Instructions for the task – Copy word for word everything in the forum post on greeting strange dogs from "1. Don’t approach" down to "from each other?".

Excerpted text –
=-=-=-=-=
# Greetings



## davetgabby (Dec 29, 2007)

I think I have only met two people in my life that knew how to greet a strange dog properly. The worst offenders are people with little kids that stand there and watch as their youngster walks up to or runs towards a strange dog. One time I even got **** from a father for talking to his daughter when he finally came over to see what his daughter was doing talking to me. I was simply trying to teach her the appropriate way to greet someone's dog. Anyway here is Jean Donaldson's list of things to do and not to do. 
1. Don’t approach the dog. Pretend you are ignoring the dog. Dogs prefer not to be zeroed in on by strangers. Have you ever noticed how well-mannered dogs meeting for the first time turn their heads away from each other?

2. Ask the dog’s person for permission to meet their dog. Assuming they say yes, follow the steps below.

3. Stay relaxed. You can yawn, put on an easy smile, or slowly blink your eyelids. Keep you body loose. All these signal to the dog that you are not a threat.

4. Do not look the dog in the eyes. While eye contact signals trustworthiness to most Westerners, in the dog world it signals aggression or threat.
=-=-=-=-=
Supplied data –
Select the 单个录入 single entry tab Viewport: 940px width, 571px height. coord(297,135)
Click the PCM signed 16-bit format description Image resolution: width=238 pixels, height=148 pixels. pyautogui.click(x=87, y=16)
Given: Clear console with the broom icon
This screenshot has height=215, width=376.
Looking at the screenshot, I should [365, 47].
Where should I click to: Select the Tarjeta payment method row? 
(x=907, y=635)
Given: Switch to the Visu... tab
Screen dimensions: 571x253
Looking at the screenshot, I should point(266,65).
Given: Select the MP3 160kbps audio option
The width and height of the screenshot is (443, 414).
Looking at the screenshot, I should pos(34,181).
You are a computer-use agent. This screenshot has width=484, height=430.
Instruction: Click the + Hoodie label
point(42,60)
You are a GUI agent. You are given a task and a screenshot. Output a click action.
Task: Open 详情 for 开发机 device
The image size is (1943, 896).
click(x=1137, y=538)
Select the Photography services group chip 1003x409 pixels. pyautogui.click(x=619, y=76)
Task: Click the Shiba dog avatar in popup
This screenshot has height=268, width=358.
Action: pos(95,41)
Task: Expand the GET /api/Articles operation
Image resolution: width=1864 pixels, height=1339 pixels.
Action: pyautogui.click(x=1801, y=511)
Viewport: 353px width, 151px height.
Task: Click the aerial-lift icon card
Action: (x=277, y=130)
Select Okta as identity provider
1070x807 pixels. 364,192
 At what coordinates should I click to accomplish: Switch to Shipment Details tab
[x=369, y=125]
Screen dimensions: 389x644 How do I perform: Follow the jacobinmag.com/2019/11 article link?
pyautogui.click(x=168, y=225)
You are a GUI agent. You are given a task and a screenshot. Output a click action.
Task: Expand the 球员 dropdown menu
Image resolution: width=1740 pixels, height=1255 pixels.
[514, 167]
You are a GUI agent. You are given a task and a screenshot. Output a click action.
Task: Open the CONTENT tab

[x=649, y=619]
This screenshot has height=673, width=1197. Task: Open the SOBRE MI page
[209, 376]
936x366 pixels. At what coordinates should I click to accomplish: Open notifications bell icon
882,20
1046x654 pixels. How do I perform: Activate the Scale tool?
=-=-=-=-=
Correct response –
1. Don’t approach the dog. Pretend you are ignoring the dog. Dogs prefer not to be zeroed in on by strangers. Have you ever noticed how well-mannered dogs meeting for the first time turn their heads away from each other?